James Woodgate

Personal information
- Nationality: British
- Born: 29 May 2002 (age 24) Shepperton, United Kingdom

Sport
- Sport: Archery
- Event: Recurve

= James Woodgate =

British archer (born 2002)

James Woodgate (born 29 May 2002) is a British archer competing in men's recurve events. He competed at the 2020 Summer Olympics in Tokyo, Japan.

== Early life and education ==
Woodgate grew up in the village of Shepperton in Surrey. He attended Halliford School before going on to study Physics at the University of Warwick.

== Career ==
Woodgate's made his first international appearance for Great Britain in the 2019 season in the Under 18 age group at the European Youth Cup. In the same season, he placed 17th at the 2019 World Archery Youth Championships, hosted in Madrid, Spain.

In 2021, following the disruption to the global sporting schedule in 2020 caused by the COVID-19 pandemic, Woodgate was selected for the three-man British men's recurve team competing at the postponed 2020 Summer Olympics in Tokyo, Japan, alongside Patrick Huston and Tom Hall. Great Britain finished 5th in the men's team event, and Woodgate finished 33rd in the men's individual event.

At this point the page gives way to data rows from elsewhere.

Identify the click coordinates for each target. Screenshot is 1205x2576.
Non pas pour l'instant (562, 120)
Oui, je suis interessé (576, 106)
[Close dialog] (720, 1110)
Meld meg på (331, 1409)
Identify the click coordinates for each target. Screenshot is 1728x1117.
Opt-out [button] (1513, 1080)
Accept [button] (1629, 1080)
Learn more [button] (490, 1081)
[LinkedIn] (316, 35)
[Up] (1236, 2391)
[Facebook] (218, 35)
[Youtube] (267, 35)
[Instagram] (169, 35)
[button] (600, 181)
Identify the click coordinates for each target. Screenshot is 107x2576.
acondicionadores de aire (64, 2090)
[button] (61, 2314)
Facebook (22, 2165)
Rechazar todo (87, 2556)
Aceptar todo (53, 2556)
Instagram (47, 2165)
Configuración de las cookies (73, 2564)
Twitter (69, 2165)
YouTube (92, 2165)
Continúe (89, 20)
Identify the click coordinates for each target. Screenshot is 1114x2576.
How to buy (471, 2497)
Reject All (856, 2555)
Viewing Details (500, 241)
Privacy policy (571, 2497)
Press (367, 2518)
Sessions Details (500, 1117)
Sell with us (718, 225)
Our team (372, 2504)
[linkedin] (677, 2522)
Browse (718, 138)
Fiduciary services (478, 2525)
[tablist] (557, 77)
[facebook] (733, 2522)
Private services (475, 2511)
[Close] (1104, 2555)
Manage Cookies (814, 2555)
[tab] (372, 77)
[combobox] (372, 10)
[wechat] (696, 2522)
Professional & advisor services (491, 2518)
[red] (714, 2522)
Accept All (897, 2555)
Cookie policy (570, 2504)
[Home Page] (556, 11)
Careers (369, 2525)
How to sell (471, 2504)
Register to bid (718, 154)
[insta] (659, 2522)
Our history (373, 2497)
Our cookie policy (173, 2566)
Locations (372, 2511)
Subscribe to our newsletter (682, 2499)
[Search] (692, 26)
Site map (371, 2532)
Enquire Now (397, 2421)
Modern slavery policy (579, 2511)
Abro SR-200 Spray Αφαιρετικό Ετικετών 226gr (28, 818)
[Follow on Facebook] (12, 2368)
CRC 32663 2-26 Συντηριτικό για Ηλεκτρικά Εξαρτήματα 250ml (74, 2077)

Subsequent to the Games, Woodgate also competed at the 2021 World Archery Youth Championships, in Wrocław, Poland, where he set a new UK junior record of 678/720 for the 70m qualification round, seeding 1st and finishing 9th after matchplay. He was also part of the senior men's recurve team which finished 6th at the 2021 World Archery Championships in Yankton, USA.

In the 2022 season, Woodgate represented Great Britain at both junior events (in the Under 21 age category) as well as at senior events. Competing in the senior category, he attended stages 1, 2, and 3 of the 2022 Archery World Cup. He was part of the men's team which won gold at the 2022 European Youth Championships in Lilleshall, UK.

In 2023, Woodgate competed in the men's individual and men's team events at the 2023 European Games in Kraków, Poland. In the same season, he was also part of the British team which competed at the 2023 World Archery Championships in Berlin, Germany.